======== DOCUMENT PASSAGE ========

Trigonometry can be considered a subset of geometry. The concept of tangent is definitely a geometric one. Furthermore, geometry and algebra often intersect.


----------



## berndf

ancalimon said:


> Thanks.  I also suspected that the geometrical meaning of tangent is inspired from French word. But what about this PIE "teg" ?


If I understand the it correctly _*teg-_ is a Proto-Turkic root which happens to be similar to the Proto-Indo-European root _*tag-_.  I don't think there is enough evidence out there to determine whether  this is a chance coincidence or derived from a common ancestor. There is  a highly controversial theory proposing a superclass called "Altaic"  which Turkic is supposed to belong and an even more controversial theory where Indo-European and Altaic languages are grouped together call the "Eurasiatic" family, a sub-group of what is called the "Nostratic" super-family. Proponents of this theory would see a connection (cf here). But these theories are not linguistic main stream and this is not the appropriate forum to discuss such highly speculative theories.


----------



## berndf

Ben Jamin said:


> You use *algebra* to solve equations, not *geometry*. Tangens/tangent is a term from *trigonometry*. All these are separate branches of mathematics.


Trigonometry is one of the fundamental tools of analytic geometry linking algebra and geometry.

We have to be aware that there are two completely things in mathematics which are designated by the term _tangent _in English:
1. The trigonometric function tan()
2. A straight line which touches a curve in exactly one point.

======== SUPPLIED DATA ========

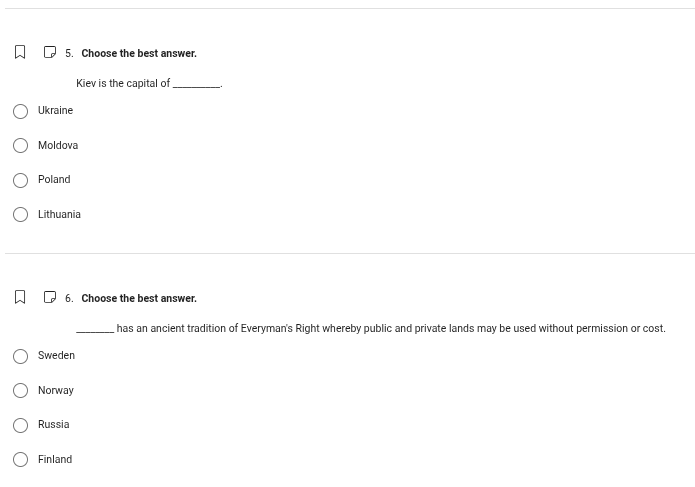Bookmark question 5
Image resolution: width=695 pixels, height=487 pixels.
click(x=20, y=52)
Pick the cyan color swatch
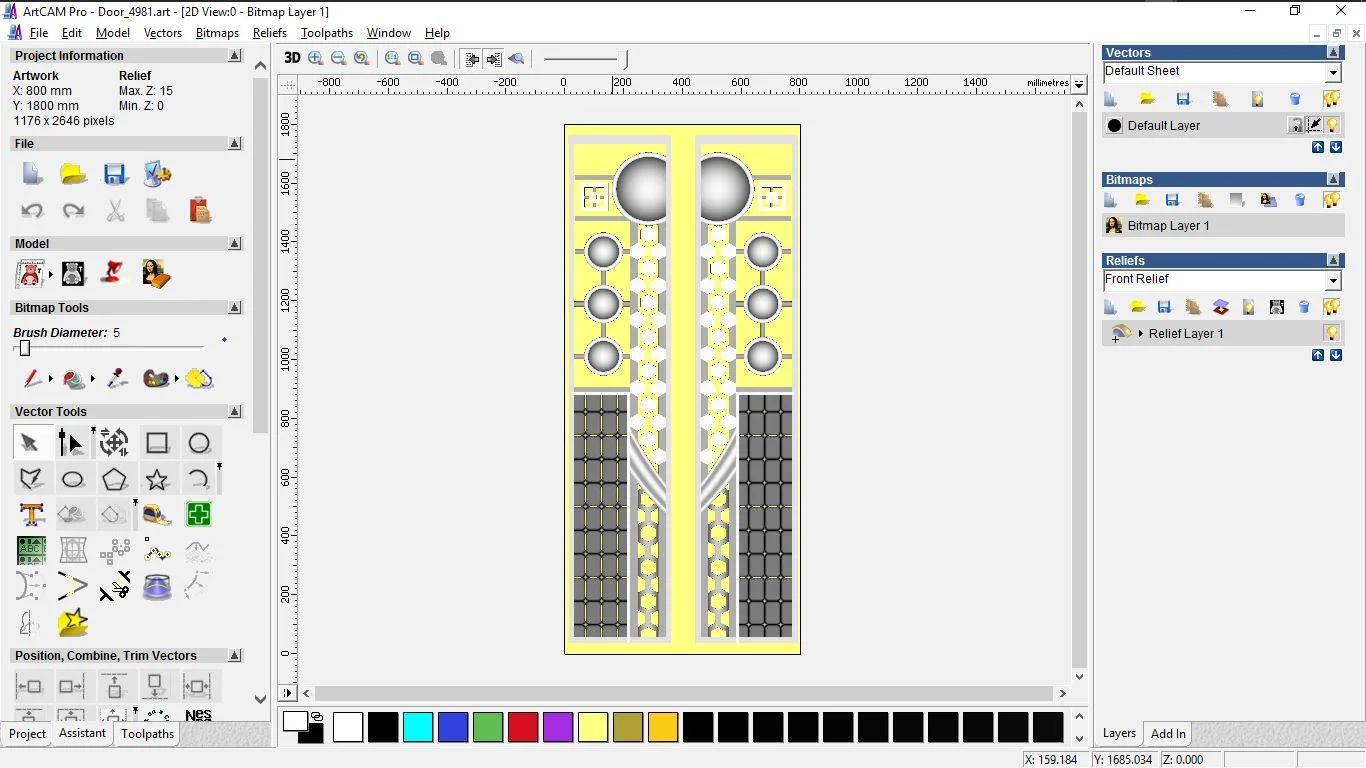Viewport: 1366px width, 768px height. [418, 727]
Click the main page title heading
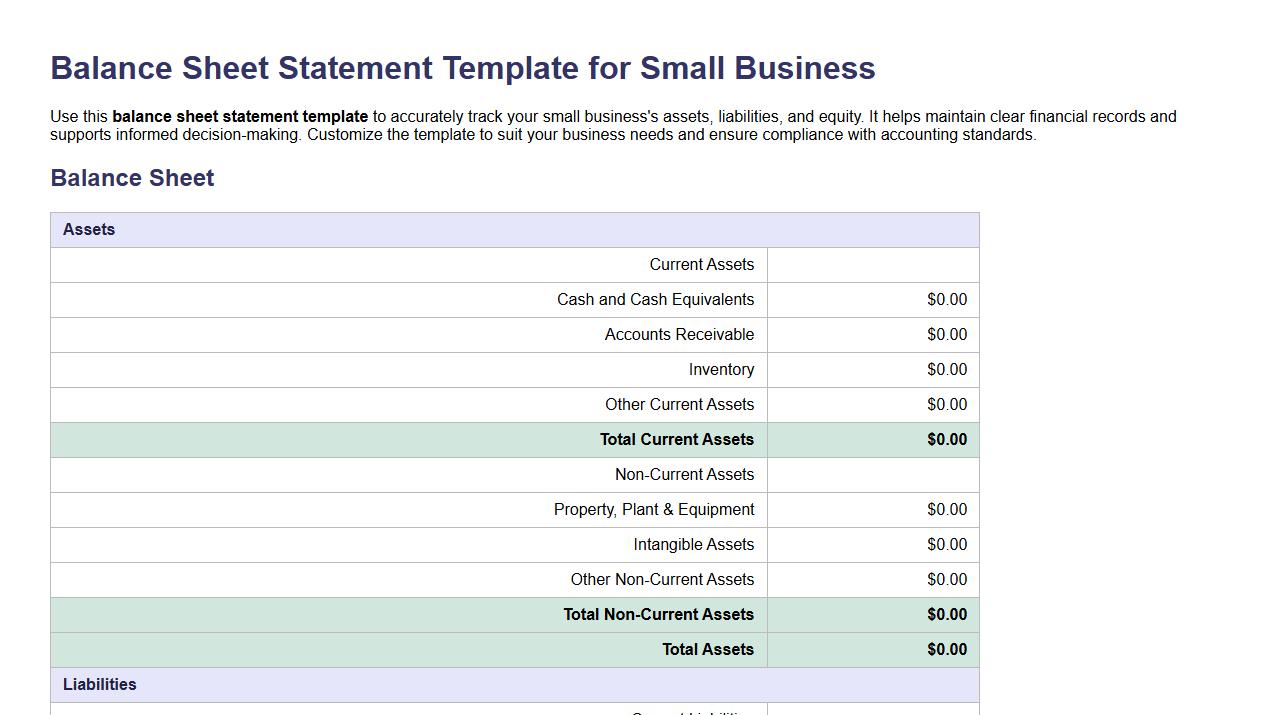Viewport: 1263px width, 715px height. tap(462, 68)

========
======== SUPPLIED DATA ========

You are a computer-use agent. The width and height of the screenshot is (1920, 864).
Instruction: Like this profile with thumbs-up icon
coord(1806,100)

========
======== SUPPLIED DATA ========

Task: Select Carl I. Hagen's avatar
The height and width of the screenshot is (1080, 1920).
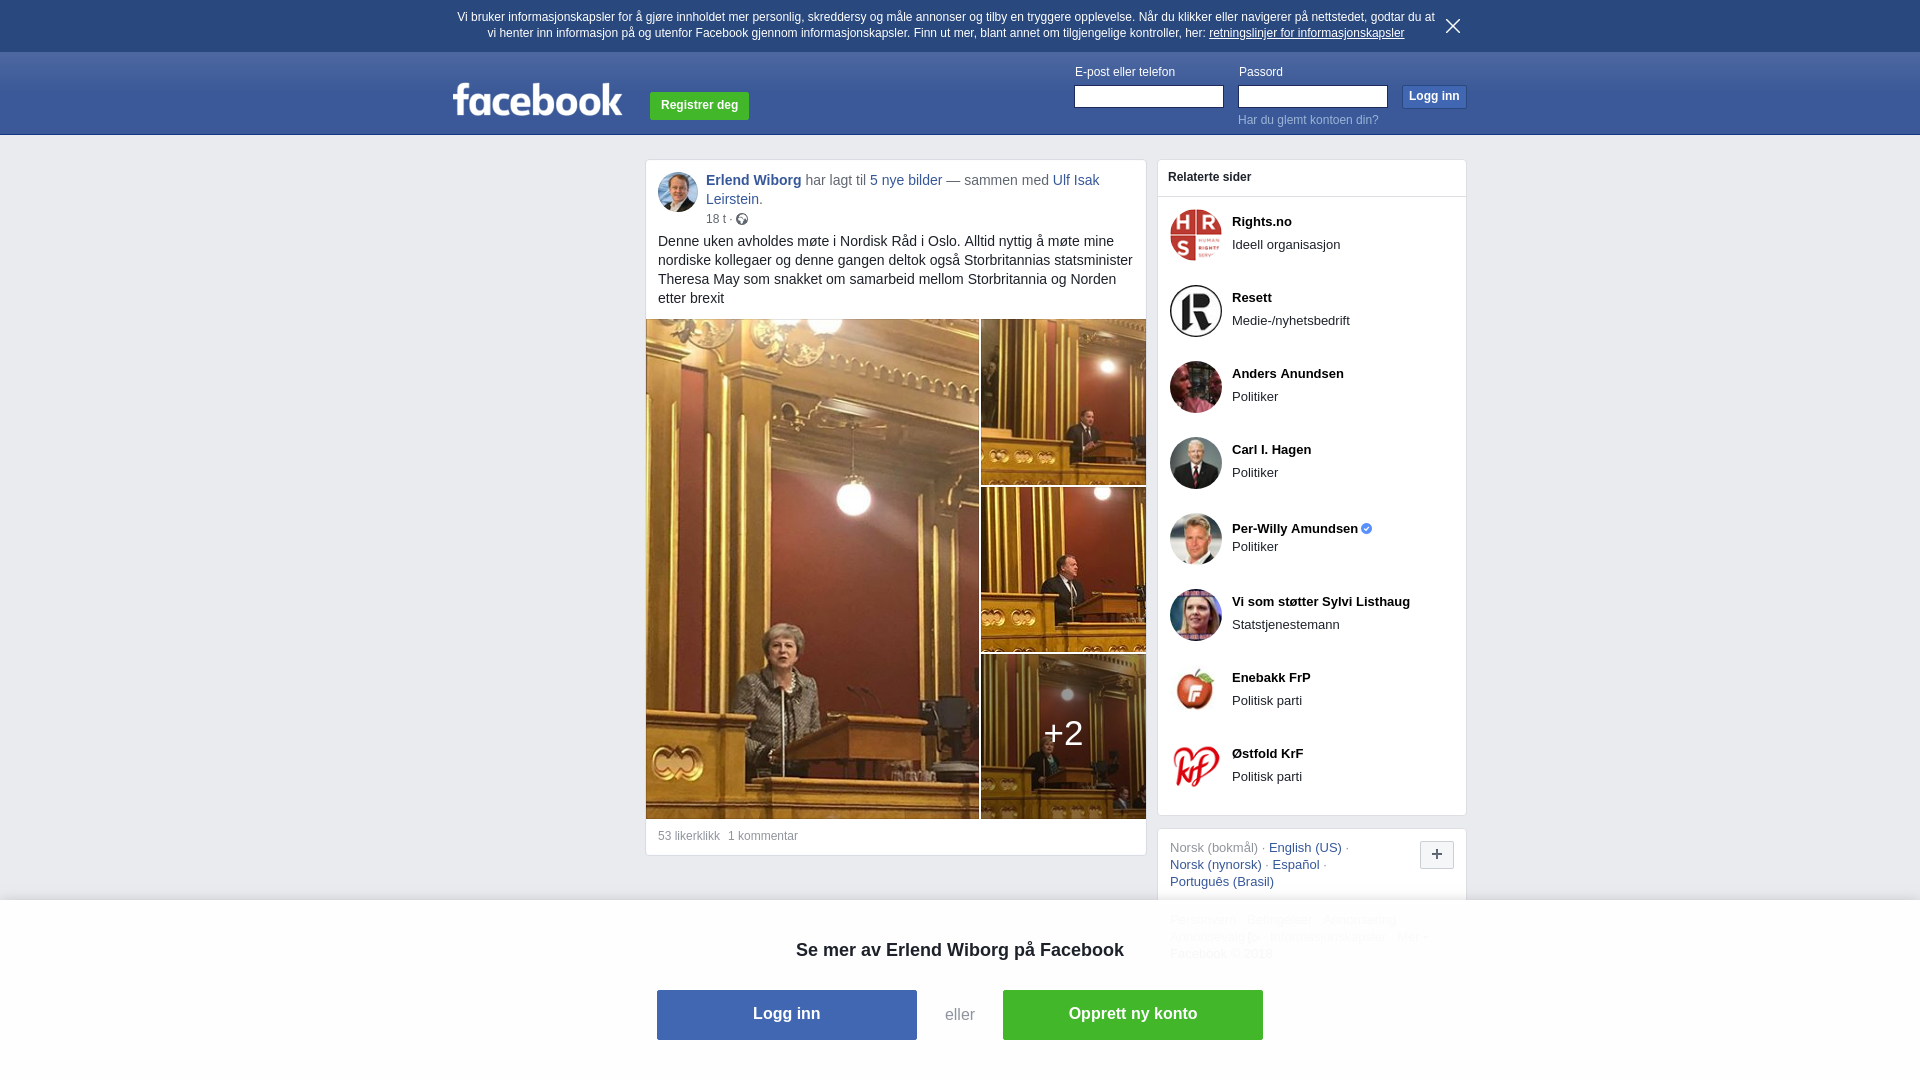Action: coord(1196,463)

========

> [TASKS AND EXERCISES]
a: Write out the forum thread on the word tangent from "Trigonometry can be" up to and including "algebra often intersect.".
b: Carry on the forum thread about the word tangent from the point where it stops.
The records play no part in this work.

> [TASK-BY-TASK RESULTS]
a:
Trigonometry can be considered a subset of geometry. The concept of tangent is definitely a geometric one. Furthermore, geometry and algebra often intersect.

b:
In some languages (among them German, Czech, Hungarian and Polish), the two meanings are differentiated and the trigonometric function is called "tangens" with and "s".

If I understand it correctly (I don't speak Turkish), Turkish also distinguishes these two meaning:
1. _tanjant_
2. _teğet_


----------



## ancalimon

berndf said:


> If I understand the it correctly _*teg-_ is a Proto-Turkic root which happens to be similar to the Proto-Indo-European root _*tag-_.  I don't think there is enough evidence out there to determine whether  this is a chance coincidence or derived from a common ancestor. There is  a highly controversial theory proposing a superclass called "Altaic"  which Turkic is supposed to belong and an even more controversial theory where Indo-European and Altaic languages are grouped together call the "Eurasiatic" family, a sub-group of what is called the "Nostratic" super-family. Proponents of this theory would see a connection (cf here). But these theories are not linguistic main stream and this is not the appropriate forum to discuss such highly speculative theories.



TEG is the Turkic root for many words. It's still widely used as roots of many words old and new. Mostly for 
TEK: single, peerless, unique, wondrous, odd, identical ... (not to be confused with BİR:ONE) 
DEĞ: touch
DOKU: outer part of something, ~texture
DOKUN: touch&feel
DAĞ: mountain (touching Tengri)
DENK: equal, reflection, coherent, someone worthy of being loved by another. (I think the Hungarian word for mirror is related to this: tükör.  In Turkish mirror: ayna  from aynı, aynısı: the same, unique (see TEK))
DENGE: balance

The evocation sign of Tengri is + in a circle.  I think it represents the most important aspect of Tengri (God) and it's balance because Tengri does not intervene in the business of humans. Things happen because of Tengri's will but not as a punishment or a reward. It's just the way it is. Another aspect is Tengri is the force that takes you higher, further.  I connect this with the momentum of the wheel and maybe even the word "Turk" (if we accept Turk as not being an ethnic identity but a unity of people)

I'm trying to find the connection between TENGri  and TEG

There are two shapes we know as Greek Gamma letters inside the Tengri circle. They are "DENK" They connect at a point but never cross; meaning they are not two lines crossing each other but rather two Gammas touching each other at a single point.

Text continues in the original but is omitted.